I recommend starting to build a kit now, even if you can’t order it all in one go. According to our Sane Prepper Mantra, it’s best to find a way to buy high quality items and stay within your budget. Make a list of priorities and work down the list. Then you’ll know how much money to put aside.
More: Bug Out Bags
A real first-aid kit
My first-aid kit has band-aids, a pair of tweezers, a bug bite kit, and Neosporin inside. As my colleagues at The Prepared have recently taught me, though, that’s not a real first-aid kit. It’s a ‘boo-boo kit.’ What they mean by that is that my current supplies are perfect for an everyday injury. If I cut my finger while slicing an onion or fall on the sidewalk, my ‘boo-boo kit’ will work just fine.
If I’m shot in the eye with a rubber bullet while standing on my front porch, however, I’ll be in real trouble.
That’s why I wish I had an individual first-aid kit (IFAK, fyi).
Did I ever think that as a city-dwelling person who lives within a mile of a hospital, I’d need trauma scissors or an irrigation system? Nope. But now that emergency responders aren’t reliably serving my neighborhood, I want those items in my home.
I also wish I had extra first-aid supplies to donate to community centers. I wish I could share first-aid supplies with my friends. If you live outside of Minneapolis, you’ll probably feel crazy stocking up on these supplies right now. Do it anyway.
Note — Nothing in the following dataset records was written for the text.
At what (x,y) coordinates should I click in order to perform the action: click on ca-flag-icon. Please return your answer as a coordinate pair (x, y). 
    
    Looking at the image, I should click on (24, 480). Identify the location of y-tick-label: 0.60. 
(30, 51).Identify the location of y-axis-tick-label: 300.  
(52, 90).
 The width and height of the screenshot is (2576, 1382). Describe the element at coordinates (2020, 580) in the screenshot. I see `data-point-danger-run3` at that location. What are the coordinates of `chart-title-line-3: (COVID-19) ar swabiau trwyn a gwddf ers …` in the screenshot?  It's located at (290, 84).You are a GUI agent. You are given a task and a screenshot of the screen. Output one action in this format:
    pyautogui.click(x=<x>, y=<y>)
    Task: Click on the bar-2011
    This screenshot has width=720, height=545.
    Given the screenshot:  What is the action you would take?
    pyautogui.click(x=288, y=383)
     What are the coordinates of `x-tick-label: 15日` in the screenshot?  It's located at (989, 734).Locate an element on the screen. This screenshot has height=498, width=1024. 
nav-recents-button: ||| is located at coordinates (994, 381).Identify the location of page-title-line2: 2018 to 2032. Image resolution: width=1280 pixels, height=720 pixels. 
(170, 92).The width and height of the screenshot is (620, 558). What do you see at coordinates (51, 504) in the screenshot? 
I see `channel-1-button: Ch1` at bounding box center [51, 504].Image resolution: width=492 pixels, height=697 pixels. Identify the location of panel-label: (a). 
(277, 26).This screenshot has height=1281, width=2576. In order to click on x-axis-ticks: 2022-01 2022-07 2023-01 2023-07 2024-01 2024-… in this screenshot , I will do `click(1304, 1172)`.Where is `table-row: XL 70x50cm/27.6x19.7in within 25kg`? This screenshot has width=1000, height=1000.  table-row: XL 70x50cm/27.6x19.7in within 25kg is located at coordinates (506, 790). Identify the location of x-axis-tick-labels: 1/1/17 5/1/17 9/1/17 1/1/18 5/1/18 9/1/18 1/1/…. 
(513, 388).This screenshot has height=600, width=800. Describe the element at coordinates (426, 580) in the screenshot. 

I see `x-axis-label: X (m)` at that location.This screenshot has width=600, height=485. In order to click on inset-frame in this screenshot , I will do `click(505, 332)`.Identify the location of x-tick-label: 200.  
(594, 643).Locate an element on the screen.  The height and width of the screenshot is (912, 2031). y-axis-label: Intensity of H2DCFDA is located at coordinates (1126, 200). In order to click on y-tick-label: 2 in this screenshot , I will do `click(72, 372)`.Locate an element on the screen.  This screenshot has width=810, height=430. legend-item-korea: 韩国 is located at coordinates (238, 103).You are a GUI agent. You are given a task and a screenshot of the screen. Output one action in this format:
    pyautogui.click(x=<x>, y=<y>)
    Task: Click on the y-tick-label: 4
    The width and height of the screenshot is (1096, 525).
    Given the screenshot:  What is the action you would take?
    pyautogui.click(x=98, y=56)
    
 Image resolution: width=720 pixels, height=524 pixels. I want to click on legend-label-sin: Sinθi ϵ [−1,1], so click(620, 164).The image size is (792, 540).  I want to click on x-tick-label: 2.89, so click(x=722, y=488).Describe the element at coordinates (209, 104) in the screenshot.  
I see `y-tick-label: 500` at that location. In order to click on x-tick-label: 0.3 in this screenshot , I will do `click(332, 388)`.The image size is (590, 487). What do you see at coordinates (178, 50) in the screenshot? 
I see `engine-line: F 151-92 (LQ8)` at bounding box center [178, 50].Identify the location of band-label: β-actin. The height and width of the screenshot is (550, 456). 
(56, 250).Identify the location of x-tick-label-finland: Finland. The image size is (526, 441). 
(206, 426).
You’re right on time.
Here are my colleagues’ top-priority items in their IFAKs: IFAK first aid kit list
Preparing for future unrest
It’s impossible to be prepared for everything. (That’s another lesson from the Sane Prepper Mantra.) But this is where I wish I’d started one month ago. If you’re based in a city where unrest is just beginning, you can learn a lesson from my lack of preparedness. You might feel crazy when you hit ‘buy,’ but I promise you won’t regret it.